## Text passage:
Science of Slacklining

A collaboration between QE school a partner in the Institute of Physics SPN program here  and Maverick Slacklines ( The awesomely talented Ian Jennings)

Challenging beliefs

It seems that we are very reluctant to give up our beliefs and misconceptions. Simply being presented with an alternative model rarely changes our minds. We read newspapers that reflect our beliefs and follow people on twitter we agree with. We tend to trust our intuition and have to be forced to think.

So what happens as a physics teacher when the vast majority of our students come in comfortable with their misconceptions picked up from primary school. I have huge respect for Primary Teachers they are amazing beyond belief , but very few are physicists. We are also not helped by the ‘real world’ using our very precise terminology ‘wrongly’ – forces, energy, pressure,weight and mass to name but a few, become something completely different and far more familiar than in the physicists glossary .

One way forward is to present them with something that doesn’t seem to make sense. That they cannot explain with their current model. To switch them into Kahnaman’s System 2 Thinking, to create new levels of understanding. See my blog on thinking here

It also helps if the students are engaged, can see the point and can actually feel the results of the experiment. So how might we get their interest. Put in front of them a slackline and an expert.

What is slacklining

The first stage is to get the students to understand the concept of centre of mass using a three act type approach

Which order will these cartons fall over in? One is full, one half full and the other empty empty one?

## Work to do:
(1) Which physics terms does the slacklining text say the "real world" uses wrongly? List them all.
(2) Shorten the paragraph of the slacklining text that begins "It seems that we are very reluctant" while keeping its main points.
(3) From the slacklining text, extract the passage from "What is slacklining" to "empty empty one?".
The material after this point is separate from the slacklining text.

## Data block:
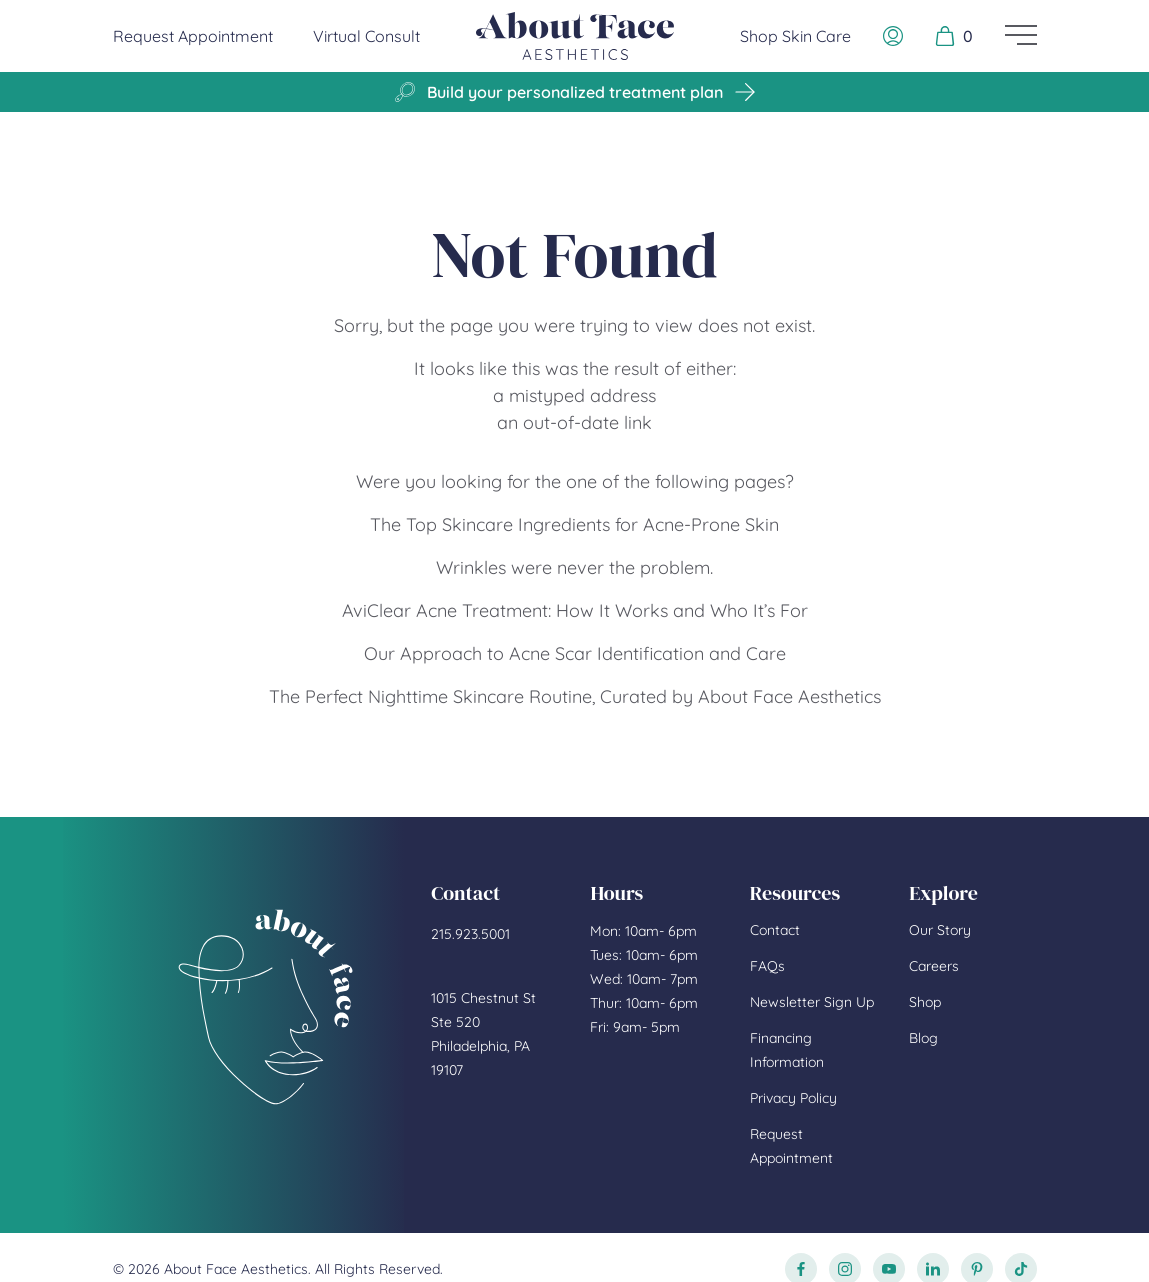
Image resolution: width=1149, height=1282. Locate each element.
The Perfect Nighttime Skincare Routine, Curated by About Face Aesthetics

## Answers given:
(1) forces, energy, pressure, weight, mass

(2) We hold on to our beliefs and misconceptions, and an alternative model alone seldom changes them. We read and follow sources we agree with, rely on intuition, and have to be forced to think.

(3)
What is slacklining

The first stage is to get the students to understand the concept of centre of mass using a three act type approach

Which order will these cartons fall over in? One is full, one half full and the other empty empty one?